THE GREEN NEW DEAL and a family security program have two things in common. First, they are about securing the future, though each provides concrete benefits that voters will be able to see in the short term. Second, both the programs and the financing for them will express a sense of fairness and justice that Americans are asking for, without demanding higher taxes from those middle-class suburbanites who have just started voting Democratic.
Democrats will necessarily have to spell out positions on many other issues, such as immigration and trade, where the election is likely to be a referendum on Trump. At the same time, they need to stay away from some other causes that could undermine their chances to win in 2020 or to govern effectively thereafter. I have two things particularly in mind.
The first is reparations for the descendants of slaves, an issue that has had a flurry of publicity after some of the Democrats running for president said they were open to the idea.
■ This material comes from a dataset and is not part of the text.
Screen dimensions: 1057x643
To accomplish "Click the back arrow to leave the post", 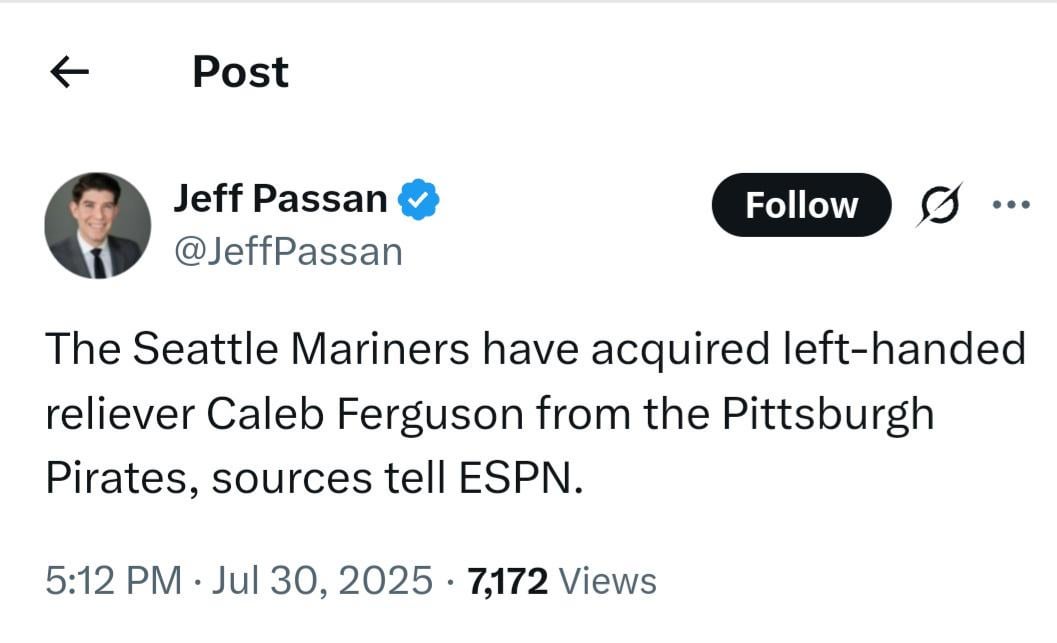I will (x=68, y=71).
I have long believed there is justice in the idea of reparations; in a 1992 article I proposed reparations in the form of an “Endowment for Black America.” But it is one thing for writers to suggest ideas, another thing for candidates and parties to adopt them in a campaign. When an idea is not ripe—when, as in the case of reparations, an overwhelming majority of voters continue to reject it—political leaders need to say no. They are not obliged by their ideals to make a gift of an election to the opposition.
Medicare for All, particularly in its single-payer version, would also be a political albatross. Again, I understand the abstract argument; I've proposed an alternative that I call “Midlife Medicare” for making Medicare available at 50 for individuals not otherwise insured. But single-payer poses a host of difficulties: It would take away people’s existing insurance, arouse the all-out resistance of the entire health-care industry, and require tax increases of a magnitude with no precedent in U.S. history.
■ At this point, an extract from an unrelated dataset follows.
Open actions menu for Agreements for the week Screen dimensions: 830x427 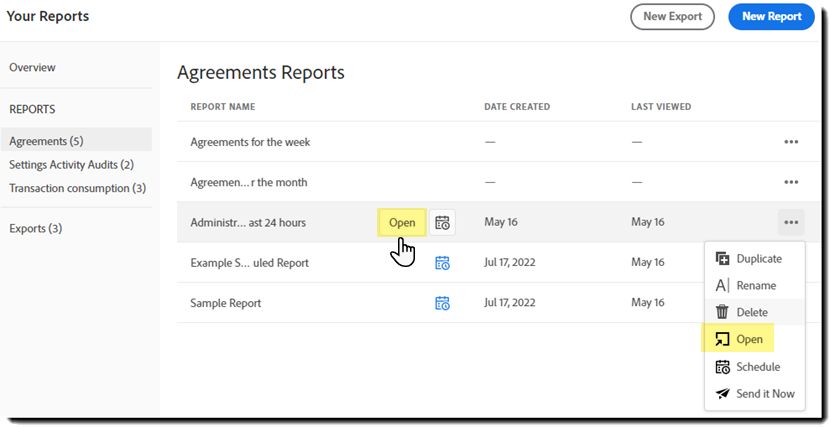coord(791,142)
Current single-payer proposals imply raising taxes to pay for all the costs now covered through private insurance premiums and out-of-pocket spending. In 2017, those came to $1.6 trillion, just about the same total as the government raised through the personal income tax. Even if single-payer had big savings, the necessary tax increases are implausible and would likely sink the rest of the Democrats’ agenda. The rest of what Democrats hope to accomplish is simply too important to put at risk. On health care, their immediate aim should be to provide for early eligibility for Medicare, reforms of the ACA, and measures to reduce pharmaceutical and medical prices.
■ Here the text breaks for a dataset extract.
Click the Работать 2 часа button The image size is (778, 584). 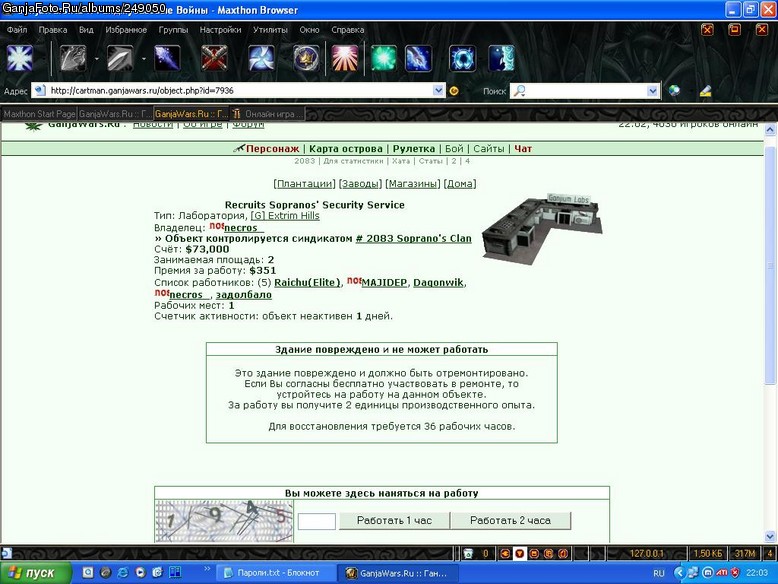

Large-scale institutional change is extraordinarily difficult in the United States. Our political institutions are set up to make it difficult, and the entrenched power of concentrated wealth makes it even harder. There has been no period in American history, not even the New Deal, when reformers did not make concessions to achieve the big changes that were consistent with sustained political power. If Democrats can carry out a Green New Deal and a family security program, it will be momentous, and it will build the support for other things as well. But if they cannot adjust their program and how they talk about it to fit the political coalition they have, they will get nowhere.